C. Did the Trial Judge Err in Finding that the Breath Samples Should Not Be Excluded Under s. 24(2)?
[22] The trial judge found that if there was a s. 9 violation, he would not have excluded the breath samples under s. 24(2). Counsel for Ms. Rodrigues argues that the trial judge did not properly consider the seriousness of the breach and the impact on Ms. Rodrigues. I am not persuaded by this submission.
[23] The trial judge assessed and accepted the officers’ evidence explaining that they were following TPS procedure, were attempting to do the right thing, were not at their own division, and had alerted the division of the need for a female officer. The 30-minute wait was also caused in part by the delayed arrival of the booking sergeant. While certainly not ideal, the 30-minute delay was not caused by any systemic issues, and this was a reasonable finding on the part of the trial judge. The officers chose to follow an established policy; the delay as a result was 30 minutes. The seriousness of this conduct, if it constituted a violation of s. 9, could only be described as minimal: Pileggi, at para. 36.
[24] The trial judge found that the impact on Ms. Rodrigues was minimal as she was in distress in any event, the officers were respectful at all times, the officers opened the door of the cruiser, and she was never left alone in the sallyport while waiting in the cruiser. Importantly, there was no connection between the alleged breach and the discoverability of the evidence. Regardless of the delay in Ms. Rodrigues being booked, the breath samples would have been taken.
[25] The trial judge was entitled to make these findings and conclude that all three factors weighed in favour of admission. There is no basis to interfere with the conclusion that were there a breach of s. 9, the breath samples would not be excluded.
D. Should Ms. Rodrigues Receive Credit for the Period She Was Prohibited from Driving Pre-Trial?
[26] Counsel for Ms. Rodrigues argues that the trial judge erred by not following Basque in not giving her credit for her pre-trial driving prohibition imposed as part of her release. Counsel asserts that although Ms. Rodrigues was subject to a Ministry of Transportation (MTO) medical driving suspension, that did not change the fact that she was still prohibited from driving due to her bail condition, nor does it make the issue moot.
[27] Ms. Rodrigues was arrested on October 16, 2021, and released on bail the next day. She was able to drive a motor vehicle again as of June 30, 2022. On October 21, 2021, the MTO medical suspension was imposed and remained in effect until July 19, 2022, slightly longer than the bail term.
[28] The trial judge imposed the mandatory minimum sentence of a $1,500 fine and a 12-month driving prohibition. This was so notwithstanding that this offence was committed while Ms. Rodrigues was on release for an impaired driving charge.

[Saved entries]
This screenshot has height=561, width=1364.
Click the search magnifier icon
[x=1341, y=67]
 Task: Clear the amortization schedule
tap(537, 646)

● **Activity**: Continue the appeal ruling on Ms. Rodrigues's breath samples and driving prohibition from the point where it stops. The records were drawn from a separate source.

● **Solved exercise**:
[29] The Supreme Court of Canada in Basque stated that sentencing judges have a “common law discretion” to grant credit to an offender for a pre-sentence driving prohibition which was part of their release conditions. This case was decided in the context of s. 259(1)(a) of the Criminal Code which has now been replaced by s. 320.24(2)(a).
[30] Basque, at para. 3, refers to the finding from R. v. Lacasse, 2015 SCC 64, a case that did not concern a mandatory driving prohibition, “that there is a common law judicial discretion to grant credit for a pre-sentence driving prohibition. This discretion is a natural extension of the longstanding practice of crediting offenders for periods of pre-sentence custody.”
[31] The spirit of this guidance from Basque is rooted in the fundamental requirement of justice and fairness in not permitting “double punishment”. In Basque, the accused had already been prohibited from driving for a period of 21 months, and to impose an additional one-year prohibition would have amounted to a “kind of double punishment”. Although the one-year driving prohibition was ordered, the sentencing judge found that it was already satisfied.
[32] In this case, although there was a release condition prohibiting Ms. Rodrigues from driving, the MTO had already decided that she was not medically fit to drive a motor vehicle. The trial judge found that whether or not Ms. Rodrigues was prohibited from driving as a term of her release, she was nevertheless unable to drive for the equivalent time frame for medical reasons. The trial judge agreed that the issue was in effect moot because she was not permitted to drive in any event.
[33] The trial judge was entitled to exercise his discretion not to award Ms. Rodrigues credit for her pre-trial driving prohibition. Credit for a pre-trial driving prohibition is discretionary: Basque, at para. 3. The trial judge’s finding that Ms. Rodrigues was not being “doubly punished” by not receiving pre-trial credit for the time she was prohibited from driving given the MTO medical suspension was a reasonable one.
[34] In addition, in my view, this was an entirely fit sentence given the aggravating factor that this offence occurred while Ms. Rodrigues was on release for a similar offence. Ms. Rodrigues was given the minimum fine and the minimum driving prohibition, when it would well have been within the judge’s discretion to hand down a higher sentence.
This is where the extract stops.